Entries shown:
══════
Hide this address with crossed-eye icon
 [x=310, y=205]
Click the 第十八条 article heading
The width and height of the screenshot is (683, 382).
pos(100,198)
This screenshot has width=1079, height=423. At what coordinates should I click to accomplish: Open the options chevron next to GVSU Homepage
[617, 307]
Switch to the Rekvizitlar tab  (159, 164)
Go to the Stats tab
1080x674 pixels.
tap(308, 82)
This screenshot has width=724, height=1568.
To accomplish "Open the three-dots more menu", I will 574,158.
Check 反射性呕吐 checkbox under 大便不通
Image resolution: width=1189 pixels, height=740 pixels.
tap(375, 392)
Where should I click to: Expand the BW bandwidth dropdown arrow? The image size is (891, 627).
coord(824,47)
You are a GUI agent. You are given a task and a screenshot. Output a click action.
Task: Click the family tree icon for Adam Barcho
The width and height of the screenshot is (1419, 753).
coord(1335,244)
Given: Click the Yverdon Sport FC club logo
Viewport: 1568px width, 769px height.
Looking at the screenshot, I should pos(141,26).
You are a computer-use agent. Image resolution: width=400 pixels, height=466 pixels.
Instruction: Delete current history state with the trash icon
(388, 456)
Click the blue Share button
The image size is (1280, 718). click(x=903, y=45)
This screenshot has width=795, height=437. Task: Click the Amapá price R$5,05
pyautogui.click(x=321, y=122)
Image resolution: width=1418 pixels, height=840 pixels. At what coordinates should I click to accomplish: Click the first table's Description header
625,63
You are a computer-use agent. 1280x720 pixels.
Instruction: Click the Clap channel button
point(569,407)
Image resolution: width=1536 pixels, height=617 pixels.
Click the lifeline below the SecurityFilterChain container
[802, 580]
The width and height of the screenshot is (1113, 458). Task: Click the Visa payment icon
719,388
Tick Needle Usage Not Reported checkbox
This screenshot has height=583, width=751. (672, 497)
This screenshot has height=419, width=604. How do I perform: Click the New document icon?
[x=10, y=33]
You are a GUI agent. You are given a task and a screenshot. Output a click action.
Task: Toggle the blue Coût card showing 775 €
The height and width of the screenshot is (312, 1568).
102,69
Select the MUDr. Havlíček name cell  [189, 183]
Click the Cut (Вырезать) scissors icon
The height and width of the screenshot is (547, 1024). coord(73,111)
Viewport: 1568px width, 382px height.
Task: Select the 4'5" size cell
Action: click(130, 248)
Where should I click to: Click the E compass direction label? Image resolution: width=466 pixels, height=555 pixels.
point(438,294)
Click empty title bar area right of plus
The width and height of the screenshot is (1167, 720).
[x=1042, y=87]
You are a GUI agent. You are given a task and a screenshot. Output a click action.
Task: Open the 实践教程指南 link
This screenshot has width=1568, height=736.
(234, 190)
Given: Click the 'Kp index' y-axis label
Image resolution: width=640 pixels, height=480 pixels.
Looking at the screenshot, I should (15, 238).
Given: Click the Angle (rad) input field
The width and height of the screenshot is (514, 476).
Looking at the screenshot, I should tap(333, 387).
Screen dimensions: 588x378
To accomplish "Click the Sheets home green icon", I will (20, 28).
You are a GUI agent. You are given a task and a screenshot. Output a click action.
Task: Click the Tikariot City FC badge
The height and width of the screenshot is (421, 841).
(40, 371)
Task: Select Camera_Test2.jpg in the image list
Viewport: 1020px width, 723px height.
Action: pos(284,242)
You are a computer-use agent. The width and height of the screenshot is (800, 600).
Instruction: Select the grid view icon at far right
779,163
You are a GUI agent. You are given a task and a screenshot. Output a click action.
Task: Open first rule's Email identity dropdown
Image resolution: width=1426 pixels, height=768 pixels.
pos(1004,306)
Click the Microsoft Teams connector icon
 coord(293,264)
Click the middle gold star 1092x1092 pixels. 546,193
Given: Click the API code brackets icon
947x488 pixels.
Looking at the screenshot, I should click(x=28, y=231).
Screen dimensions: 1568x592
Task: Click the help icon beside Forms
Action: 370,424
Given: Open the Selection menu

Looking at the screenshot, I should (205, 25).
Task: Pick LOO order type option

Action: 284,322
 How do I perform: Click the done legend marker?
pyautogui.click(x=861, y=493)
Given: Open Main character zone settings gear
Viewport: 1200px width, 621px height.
══════
Give every line of the listing again. Keep each one exact.

Solved exercise:
Hide this address with crossed-eye icon
 [x=310, y=205]
Click the 第十八条 article heading
The width and height of the screenshot is (683, 382).
pos(100,198)
This screenshot has width=1079, height=423. At what coordinates should I click to accomplish: Open the options chevron next to GVSU Homepage
[617, 307]
Switch to the Rekvizitlar tab  (159, 164)
Go to the Stats tab
1080x674 pixels.
tap(308, 82)
This screenshot has width=724, height=1568.
To accomplish "Open the three-dots more menu", I will 574,158.
Check 反射性呕吐 checkbox under 大便不通
Image resolution: width=1189 pixels, height=740 pixels.
tap(375, 392)
Where should I click to: Expand the BW bandwidth dropdown arrow? The image size is (891, 627).
coord(824,47)
You are a GUI agent. You are given a task and a screenshot. Output a click action.
Task: Click the family tree icon for Adam Barcho
The width and height of the screenshot is (1419, 753).
coord(1335,244)
Given: Click the Yverdon Sport FC club logo
Viewport: 1568px width, 769px height.
Looking at the screenshot, I should pos(141,26).
You are a computer-use agent. Image resolution: width=400 pixels, height=466 pixels.
Instruction: Delete current history state with the trash icon
(388, 456)
Click the blue Share button
The image size is (1280, 718). click(x=903, y=45)
This screenshot has width=795, height=437. Task: Click the Amapá price R$5,05
pyautogui.click(x=321, y=122)
Image resolution: width=1418 pixels, height=840 pixels. At what coordinates should I click to accomplish: Click the first table's Description header
625,63
You are a computer-use agent. 1280x720 pixels.
Instruction: Click the Clap channel button
point(569,407)
Image resolution: width=1536 pixels, height=617 pixels.
Click the lifeline below the SecurityFilterChain container
[802, 580]
The width and height of the screenshot is (1113, 458). Task: Click the Visa payment icon
719,388
Tick Needle Usage Not Reported checkbox
This screenshot has height=583, width=751. (672, 497)
This screenshot has height=419, width=604. How do I perform: Click the New document icon?
[x=10, y=33]
You are a GUI agent. You are given a task and a screenshot. Output a click action.
Task: Toggle the blue Coût card showing 775 €
The height and width of the screenshot is (312, 1568).
102,69
Select the MUDr. Havlíček name cell  [189, 183]
Click the Cut (Вырезать) scissors icon
The height and width of the screenshot is (547, 1024). coord(73,111)
Viewport: 1568px width, 382px height.
Task: Select the 4'5" size cell
Action: click(130, 248)
Where should I click to: Click the E compass direction label? Image resolution: width=466 pixels, height=555 pixels.
point(438,294)
Click empty title bar area right of plus
The width and height of the screenshot is (1167, 720).
[x=1042, y=87]
You are a GUI agent. You are given a task and a screenshot. Output a click action.
Task: Open the 实践教程指南 link
This screenshot has width=1568, height=736.
(234, 190)
Given: Click the 'Kp index' y-axis label
Image resolution: width=640 pixels, height=480 pixels.
Looking at the screenshot, I should (15, 238).
Given: Click the Angle (rad) input field
The width and height of the screenshot is (514, 476).
Looking at the screenshot, I should tap(333, 387).
Screen dimensions: 588x378
To accomplish "Click the Sheets home green icon", I will (20, 28).
You are a GUI agent. You are given a task and a screenshot. Output a click action.
Task: Click the Tikariot City FC badge
The height and width of the screenshot is (421, 841).
(40, 371)
Task: Select Camera_Test2.jpg in the image list
Viewport: 1020px width, 723px height.
Action: pos(284,242)
You are a computer-use agent. The width and height of the screenshot is (800, 600).
Instruction: Select the grid view icon at far right
779,163
You are a GUI agent. You are given a task and a screenshot. Output a click action.
Task: Open first rule's Email identity dropdown
Image resolution: width=1426 pixels, height=768 pixels.
pos(1004,306)
Click the Microsoft Teams connector icon
 coord(293,264)
Click the middle gold star 1092x1092 pixels. 546,193
Given: Click the API code brackets icon
947x488 pixels.
Looking at the screenshot, I should click(x=28, y=231).
Screen dimensions: 1568x592
Task: Click the help icon beside Forms
Action: 370,424
Given: Open the Selection menu

Looking at the screenshot, I should (205, 25).
Task: Pick LOO order type option

Action: 284,322
 How do I perform: Click the done legend marker?
pyautogui.click(x=861, y=493)
Given: Open Main character zone settings gear
Viewport: 1200px width, 621px height.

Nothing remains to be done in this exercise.